··· Source material ···
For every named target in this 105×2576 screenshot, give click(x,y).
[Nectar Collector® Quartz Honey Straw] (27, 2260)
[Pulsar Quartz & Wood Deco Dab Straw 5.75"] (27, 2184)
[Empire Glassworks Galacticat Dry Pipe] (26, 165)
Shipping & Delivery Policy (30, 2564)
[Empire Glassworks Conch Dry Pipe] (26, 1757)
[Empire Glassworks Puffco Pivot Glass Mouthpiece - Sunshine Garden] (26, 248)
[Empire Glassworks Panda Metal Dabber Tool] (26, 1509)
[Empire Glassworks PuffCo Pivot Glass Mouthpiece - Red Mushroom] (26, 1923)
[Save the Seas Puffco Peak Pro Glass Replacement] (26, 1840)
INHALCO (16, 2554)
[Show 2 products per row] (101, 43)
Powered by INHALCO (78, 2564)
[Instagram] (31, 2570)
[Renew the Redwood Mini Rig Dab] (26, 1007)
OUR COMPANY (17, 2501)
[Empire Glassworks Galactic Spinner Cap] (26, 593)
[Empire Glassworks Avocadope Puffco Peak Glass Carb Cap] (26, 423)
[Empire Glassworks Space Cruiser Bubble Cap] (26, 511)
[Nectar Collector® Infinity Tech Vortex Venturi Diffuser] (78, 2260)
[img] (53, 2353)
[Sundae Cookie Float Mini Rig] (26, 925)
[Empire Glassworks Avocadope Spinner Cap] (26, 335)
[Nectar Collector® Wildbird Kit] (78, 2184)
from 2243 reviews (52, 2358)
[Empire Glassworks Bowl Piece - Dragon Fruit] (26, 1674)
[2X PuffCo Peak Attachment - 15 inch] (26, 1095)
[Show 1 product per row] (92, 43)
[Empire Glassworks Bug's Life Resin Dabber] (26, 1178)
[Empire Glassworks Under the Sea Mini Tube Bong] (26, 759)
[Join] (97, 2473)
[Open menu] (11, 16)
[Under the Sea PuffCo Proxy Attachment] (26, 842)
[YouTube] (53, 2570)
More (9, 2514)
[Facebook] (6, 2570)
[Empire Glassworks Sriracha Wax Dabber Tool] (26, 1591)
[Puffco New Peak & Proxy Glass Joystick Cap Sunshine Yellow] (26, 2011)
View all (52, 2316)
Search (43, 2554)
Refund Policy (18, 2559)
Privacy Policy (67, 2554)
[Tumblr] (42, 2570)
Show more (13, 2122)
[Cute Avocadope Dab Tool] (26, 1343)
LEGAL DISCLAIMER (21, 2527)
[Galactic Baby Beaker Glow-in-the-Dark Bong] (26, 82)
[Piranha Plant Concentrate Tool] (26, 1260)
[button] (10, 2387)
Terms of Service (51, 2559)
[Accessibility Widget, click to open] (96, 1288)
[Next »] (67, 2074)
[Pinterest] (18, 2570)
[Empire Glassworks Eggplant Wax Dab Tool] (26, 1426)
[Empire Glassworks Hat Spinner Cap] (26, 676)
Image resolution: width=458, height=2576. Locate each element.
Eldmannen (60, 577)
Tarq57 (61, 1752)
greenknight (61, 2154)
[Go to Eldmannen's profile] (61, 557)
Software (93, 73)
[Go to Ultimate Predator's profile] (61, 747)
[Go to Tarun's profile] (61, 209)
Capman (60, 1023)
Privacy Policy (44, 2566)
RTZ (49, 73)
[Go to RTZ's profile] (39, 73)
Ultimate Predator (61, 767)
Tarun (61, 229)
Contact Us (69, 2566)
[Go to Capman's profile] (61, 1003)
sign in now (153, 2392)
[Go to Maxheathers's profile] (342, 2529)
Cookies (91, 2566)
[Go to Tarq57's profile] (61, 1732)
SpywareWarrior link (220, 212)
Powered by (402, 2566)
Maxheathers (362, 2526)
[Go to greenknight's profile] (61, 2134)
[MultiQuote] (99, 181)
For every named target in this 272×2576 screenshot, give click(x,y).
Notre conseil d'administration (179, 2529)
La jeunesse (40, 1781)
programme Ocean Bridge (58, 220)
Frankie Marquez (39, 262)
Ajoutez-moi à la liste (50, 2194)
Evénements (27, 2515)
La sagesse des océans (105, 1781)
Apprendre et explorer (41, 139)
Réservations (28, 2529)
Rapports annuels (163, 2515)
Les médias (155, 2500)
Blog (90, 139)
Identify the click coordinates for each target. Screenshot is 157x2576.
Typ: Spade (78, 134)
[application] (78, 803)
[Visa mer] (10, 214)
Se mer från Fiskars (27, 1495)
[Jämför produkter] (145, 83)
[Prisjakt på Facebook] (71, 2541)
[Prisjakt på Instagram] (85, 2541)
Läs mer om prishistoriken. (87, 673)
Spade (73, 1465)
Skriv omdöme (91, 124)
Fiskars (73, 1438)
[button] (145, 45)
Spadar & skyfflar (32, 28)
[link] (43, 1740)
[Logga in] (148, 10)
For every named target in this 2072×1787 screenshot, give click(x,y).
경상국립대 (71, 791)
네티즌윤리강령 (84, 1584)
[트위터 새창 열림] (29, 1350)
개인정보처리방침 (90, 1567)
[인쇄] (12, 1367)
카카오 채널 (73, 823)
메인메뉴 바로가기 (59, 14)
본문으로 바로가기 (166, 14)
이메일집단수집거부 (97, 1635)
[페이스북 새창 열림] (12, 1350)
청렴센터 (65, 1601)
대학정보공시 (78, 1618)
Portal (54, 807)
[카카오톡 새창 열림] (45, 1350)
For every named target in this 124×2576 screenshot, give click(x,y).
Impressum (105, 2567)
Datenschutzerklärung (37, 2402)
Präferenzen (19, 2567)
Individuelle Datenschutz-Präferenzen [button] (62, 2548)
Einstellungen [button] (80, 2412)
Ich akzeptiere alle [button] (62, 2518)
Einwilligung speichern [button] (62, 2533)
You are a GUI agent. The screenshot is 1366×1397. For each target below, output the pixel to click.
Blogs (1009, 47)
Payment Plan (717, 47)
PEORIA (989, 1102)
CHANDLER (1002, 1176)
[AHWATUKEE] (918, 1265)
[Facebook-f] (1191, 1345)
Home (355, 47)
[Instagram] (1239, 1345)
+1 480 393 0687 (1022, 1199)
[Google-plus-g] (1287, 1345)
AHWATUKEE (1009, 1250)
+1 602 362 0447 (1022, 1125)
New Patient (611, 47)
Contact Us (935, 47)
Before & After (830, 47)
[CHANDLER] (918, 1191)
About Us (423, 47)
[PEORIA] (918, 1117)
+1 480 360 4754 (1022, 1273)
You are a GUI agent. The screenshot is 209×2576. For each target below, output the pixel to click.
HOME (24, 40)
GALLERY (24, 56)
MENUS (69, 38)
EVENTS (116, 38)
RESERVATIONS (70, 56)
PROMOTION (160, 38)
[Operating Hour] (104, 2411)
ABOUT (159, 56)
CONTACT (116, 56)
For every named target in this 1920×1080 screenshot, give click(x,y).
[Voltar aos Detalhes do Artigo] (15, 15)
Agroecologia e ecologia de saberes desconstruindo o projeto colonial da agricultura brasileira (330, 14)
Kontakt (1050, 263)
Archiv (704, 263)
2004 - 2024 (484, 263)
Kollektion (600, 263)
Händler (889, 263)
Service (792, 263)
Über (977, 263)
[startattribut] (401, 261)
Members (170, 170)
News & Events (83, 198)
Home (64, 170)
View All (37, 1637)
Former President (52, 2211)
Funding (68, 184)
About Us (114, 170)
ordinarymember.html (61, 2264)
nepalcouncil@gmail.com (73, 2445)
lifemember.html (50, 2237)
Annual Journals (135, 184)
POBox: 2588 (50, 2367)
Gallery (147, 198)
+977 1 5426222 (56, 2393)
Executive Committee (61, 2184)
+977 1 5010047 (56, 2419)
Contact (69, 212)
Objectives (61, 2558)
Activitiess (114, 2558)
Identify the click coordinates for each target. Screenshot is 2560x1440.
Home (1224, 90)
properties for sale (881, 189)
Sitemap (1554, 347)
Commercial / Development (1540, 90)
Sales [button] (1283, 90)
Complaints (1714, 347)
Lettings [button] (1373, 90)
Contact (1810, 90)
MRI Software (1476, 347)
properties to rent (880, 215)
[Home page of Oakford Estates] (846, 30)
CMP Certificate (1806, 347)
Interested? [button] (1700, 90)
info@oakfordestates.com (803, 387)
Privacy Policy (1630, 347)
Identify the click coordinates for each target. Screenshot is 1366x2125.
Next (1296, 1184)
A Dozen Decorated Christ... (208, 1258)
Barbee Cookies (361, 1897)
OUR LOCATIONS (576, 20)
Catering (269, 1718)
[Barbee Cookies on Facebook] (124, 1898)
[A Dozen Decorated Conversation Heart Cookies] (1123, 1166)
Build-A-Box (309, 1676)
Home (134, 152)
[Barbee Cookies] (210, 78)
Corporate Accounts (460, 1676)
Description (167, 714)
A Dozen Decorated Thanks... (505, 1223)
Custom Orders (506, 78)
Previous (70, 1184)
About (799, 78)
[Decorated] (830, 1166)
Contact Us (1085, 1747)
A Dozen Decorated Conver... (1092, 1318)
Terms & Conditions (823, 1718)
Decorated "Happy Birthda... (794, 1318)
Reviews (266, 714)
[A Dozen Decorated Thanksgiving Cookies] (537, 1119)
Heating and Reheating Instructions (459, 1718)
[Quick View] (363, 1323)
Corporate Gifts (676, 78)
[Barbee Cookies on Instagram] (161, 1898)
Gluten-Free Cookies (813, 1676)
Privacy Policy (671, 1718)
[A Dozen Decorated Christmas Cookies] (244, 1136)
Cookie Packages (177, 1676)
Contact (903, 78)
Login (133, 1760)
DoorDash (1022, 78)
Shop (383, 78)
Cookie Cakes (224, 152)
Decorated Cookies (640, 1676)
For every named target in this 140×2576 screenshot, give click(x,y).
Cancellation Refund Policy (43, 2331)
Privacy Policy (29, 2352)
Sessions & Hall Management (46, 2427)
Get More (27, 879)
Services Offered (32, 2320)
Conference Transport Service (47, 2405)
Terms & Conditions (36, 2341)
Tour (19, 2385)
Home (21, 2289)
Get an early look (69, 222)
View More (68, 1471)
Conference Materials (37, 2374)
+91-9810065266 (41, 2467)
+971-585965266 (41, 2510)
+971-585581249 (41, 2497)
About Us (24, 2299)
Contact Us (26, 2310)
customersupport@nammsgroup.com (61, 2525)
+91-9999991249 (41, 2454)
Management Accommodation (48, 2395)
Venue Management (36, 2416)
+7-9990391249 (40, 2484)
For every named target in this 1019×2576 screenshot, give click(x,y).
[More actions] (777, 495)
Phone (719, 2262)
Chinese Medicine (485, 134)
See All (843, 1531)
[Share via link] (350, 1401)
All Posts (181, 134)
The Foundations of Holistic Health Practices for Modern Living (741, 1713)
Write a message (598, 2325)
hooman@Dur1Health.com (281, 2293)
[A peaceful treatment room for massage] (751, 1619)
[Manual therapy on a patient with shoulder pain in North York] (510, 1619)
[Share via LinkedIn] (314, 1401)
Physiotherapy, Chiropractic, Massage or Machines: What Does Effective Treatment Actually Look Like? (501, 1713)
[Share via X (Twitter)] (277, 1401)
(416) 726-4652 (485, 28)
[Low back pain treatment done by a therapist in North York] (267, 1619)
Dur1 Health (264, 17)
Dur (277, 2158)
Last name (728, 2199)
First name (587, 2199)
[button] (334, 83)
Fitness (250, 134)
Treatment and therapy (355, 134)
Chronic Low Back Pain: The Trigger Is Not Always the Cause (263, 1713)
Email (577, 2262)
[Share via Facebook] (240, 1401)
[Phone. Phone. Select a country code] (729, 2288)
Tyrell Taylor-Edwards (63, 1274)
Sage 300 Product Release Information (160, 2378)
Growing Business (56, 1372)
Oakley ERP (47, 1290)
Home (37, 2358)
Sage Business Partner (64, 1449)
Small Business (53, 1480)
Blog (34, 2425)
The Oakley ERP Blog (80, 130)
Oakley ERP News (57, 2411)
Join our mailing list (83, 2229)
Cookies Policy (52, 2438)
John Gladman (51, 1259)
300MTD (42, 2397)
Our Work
···
Task objective: Starting at the line that contains "[Voltar aos Detalhes do Artigo] (15, 15)" and stopping after the line that contains "Gallery (147, 198)", write out every line exactly as it appears above, and no other line.

Task answer:
[Voltar aos Detalhes do Artigo] (15, 15)
Agroecologia e ecologia de saberes desconstruindo o projeto colonial da agricultura brasileira (330, 14)
Kontakt (1050, 263)
Archiv (704, 263)
2004 - 2024 (484, 263)
Kollektion (600, 263)
Händler (889, 263)
Service (792, 263)
Über (977, 263)
[startattribut] (401, 261)
Members (170, 170)
News & Events (83, 198)
Home (64, 170)
View All (37, 1637)
Former President (52, 2211)
Funding (68, 184)
About Us (114, 170)
ordinarymember.html (61, 2264)
nepalcouncil@gmail.com (73, 2445)
lifemember.html (50, 2237)
Annual Journals (135, 184)
POBox: 2588 (50, 2367)
Gallery (147, 198)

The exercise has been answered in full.